Auch Mittelständler besorgen sich Bares gegen Pfand: Besuch in einem Leihhaus in der City
(aus Hinz&Kunzt 143/Januar 2005)
Satte Umsatzsteigerungen bei den Pfandhäusern: 31 Prozent seit 2000, 7 Prozent allein in diesem Jahr. Ein deutlicher Hinweis auf die steigende Armut in Deutschland. Knut Henkel besuchte Inge Grüner, die seit 40 Jahren in der Branche arbeitet.
Eine Schieferplatte, kleine Plastikflaschen mit Säuren und der elektronische Diamantenprüfer sind die wichtigsten Arbeitsgeräte von Inge Grüner. „Damit stellen wir fest, ob der Schmuck, den wir beleihen, auch echt ist“, erklärt die 59-jährige Leiterin von Grüne’s Leihhaus am Jungfernstieg. Zum Beweis zieht sie den eigenen Goldring vom langgliedrigen Mittelfinger, reibt ihn kurz über die Schieferplatte und träufelt auf den schimmernden Rückstand einen Tropfen Säure aus einer der Fläschchen. Keine Verfärbung – der Ring ist echt und könnte beliehen werden, erklärt die Frau mit den rot-braunen Haaren lachend.

— Vorliegende Auflistung —
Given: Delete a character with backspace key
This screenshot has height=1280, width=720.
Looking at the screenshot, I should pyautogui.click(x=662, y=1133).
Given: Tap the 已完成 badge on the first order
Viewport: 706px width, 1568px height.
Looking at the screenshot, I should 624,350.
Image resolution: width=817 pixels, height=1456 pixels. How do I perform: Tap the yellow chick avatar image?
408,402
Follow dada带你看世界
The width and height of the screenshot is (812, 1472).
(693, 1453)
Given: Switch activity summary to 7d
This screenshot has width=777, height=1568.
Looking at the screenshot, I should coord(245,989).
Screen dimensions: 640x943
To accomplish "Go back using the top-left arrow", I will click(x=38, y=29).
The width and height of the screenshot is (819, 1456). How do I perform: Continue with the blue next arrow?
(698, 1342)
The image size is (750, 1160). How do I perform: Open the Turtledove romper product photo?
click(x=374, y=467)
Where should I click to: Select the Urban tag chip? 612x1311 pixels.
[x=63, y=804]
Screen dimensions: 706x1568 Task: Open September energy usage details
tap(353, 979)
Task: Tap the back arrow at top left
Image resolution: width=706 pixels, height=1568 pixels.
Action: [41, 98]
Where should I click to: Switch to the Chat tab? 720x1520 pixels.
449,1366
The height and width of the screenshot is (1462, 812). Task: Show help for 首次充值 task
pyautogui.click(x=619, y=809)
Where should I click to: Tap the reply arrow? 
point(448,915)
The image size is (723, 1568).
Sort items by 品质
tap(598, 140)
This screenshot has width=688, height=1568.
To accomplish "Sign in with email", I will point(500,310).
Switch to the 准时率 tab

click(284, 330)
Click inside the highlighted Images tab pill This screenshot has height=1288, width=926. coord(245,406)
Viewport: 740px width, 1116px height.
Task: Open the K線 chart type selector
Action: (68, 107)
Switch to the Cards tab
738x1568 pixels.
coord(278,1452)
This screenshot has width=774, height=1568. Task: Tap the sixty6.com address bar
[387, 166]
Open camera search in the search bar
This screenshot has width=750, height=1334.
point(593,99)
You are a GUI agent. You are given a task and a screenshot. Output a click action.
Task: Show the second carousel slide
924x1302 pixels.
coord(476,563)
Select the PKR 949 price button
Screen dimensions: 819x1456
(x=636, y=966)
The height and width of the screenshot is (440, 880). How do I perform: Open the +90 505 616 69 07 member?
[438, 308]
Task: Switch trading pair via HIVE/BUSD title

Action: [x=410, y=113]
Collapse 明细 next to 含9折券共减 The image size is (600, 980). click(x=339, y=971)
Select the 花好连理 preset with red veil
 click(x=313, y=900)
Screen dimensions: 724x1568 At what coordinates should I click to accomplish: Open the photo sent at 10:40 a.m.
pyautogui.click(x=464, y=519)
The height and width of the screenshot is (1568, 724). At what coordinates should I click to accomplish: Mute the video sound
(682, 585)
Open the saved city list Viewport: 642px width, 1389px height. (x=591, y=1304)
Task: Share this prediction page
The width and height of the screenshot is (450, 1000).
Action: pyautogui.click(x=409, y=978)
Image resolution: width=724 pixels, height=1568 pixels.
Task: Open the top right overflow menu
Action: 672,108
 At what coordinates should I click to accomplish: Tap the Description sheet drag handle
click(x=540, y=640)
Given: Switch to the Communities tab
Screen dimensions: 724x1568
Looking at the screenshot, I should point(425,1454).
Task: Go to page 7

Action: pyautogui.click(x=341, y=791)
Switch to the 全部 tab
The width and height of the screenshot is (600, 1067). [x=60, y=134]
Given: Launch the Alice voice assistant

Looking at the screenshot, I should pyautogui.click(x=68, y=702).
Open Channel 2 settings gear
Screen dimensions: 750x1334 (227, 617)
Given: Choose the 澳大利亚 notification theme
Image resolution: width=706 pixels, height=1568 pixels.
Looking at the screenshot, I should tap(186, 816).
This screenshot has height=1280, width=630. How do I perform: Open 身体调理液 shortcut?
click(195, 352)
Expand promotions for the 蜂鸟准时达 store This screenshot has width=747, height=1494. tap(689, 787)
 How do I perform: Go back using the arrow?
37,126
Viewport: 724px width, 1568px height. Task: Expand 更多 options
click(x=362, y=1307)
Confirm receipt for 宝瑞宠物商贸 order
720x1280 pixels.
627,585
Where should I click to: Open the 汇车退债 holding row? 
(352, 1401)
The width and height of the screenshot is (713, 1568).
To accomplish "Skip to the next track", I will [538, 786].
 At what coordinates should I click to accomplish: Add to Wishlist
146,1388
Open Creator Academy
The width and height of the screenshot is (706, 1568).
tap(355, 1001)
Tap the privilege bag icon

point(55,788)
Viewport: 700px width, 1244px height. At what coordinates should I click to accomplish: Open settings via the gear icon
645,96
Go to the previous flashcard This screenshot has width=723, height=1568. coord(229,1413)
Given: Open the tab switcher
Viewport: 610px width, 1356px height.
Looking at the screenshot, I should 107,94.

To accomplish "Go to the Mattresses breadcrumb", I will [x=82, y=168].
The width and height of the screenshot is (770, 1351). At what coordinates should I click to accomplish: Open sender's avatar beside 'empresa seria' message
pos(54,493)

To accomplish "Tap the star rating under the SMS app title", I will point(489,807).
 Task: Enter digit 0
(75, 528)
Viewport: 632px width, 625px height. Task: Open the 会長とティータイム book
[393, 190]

— Anforderungen der Übung —
a – Seit wie vielen Jahren arbeitet Inge Grüner laut dem Bericht über das Leihhaus in der Branche?
b – Gib den Abschnitt des Berichts über das Leihhaus von „Eine Schieferplatte, kleine“ bis einschließlich „rot-braunen Haaren lachend.“ wortgetreu wieder.
c – Führe den Bericht über das Leihhaus am Jungfernstieg im Anschluss an seinen letzten Satz weiter.

— Ausgaben in Reihenfolge —
a – Seit 40 Jahren.

b –
Eine Schieferplatte, kleine Plastikflaschen mit Säuren und der elektronische Diamantenprüfer sind die wichtigsten Arbeitsgeräte von Inge Grüner. „Damit stellen wir fest, ob der Schmuck, den wir beleihen, auch echt ist“, erklärt die 59-jährige Leiterin von Grüne’s Leihhaus am Jungfernstieg. Zum Beweis zieht sie den eigenen Goldring vom langgliedrigen Mittelfinger, reibt ihn kurz über die Schieferplatte und träufelt auf den schimmernden Rückstand einen Tropfen Säure aus einer der Fläschchen. Keine Verfärbung – der Ring ist echt und könnte beliehen werden, erklärt die Frau mit den rot-braunen Haaren lachend.

c –
Gut gelaunt steht Inge Grüner hinter dem mit Panzerglas gesicherten mächtigen Tresen im Geschäftsraum des Leihhauses. Mehrere Durchreichen sorgen für den sicheren Austausch der Pfänder, die Inge Grüner und ihre beide Kolleginnen ent-gegennehmen, schätzen und entweder beleihen oder zurückweisen. „Schnell und unkompliziert muss es gehen, denn niemand hält sich gern länger als nötig im Leihhaus auf“, sagt Inge Grüner. Sie muss es wissen, verfügt sie doch über 40 Jahre Berufserfahrung und ein brillantes Gedächtnis.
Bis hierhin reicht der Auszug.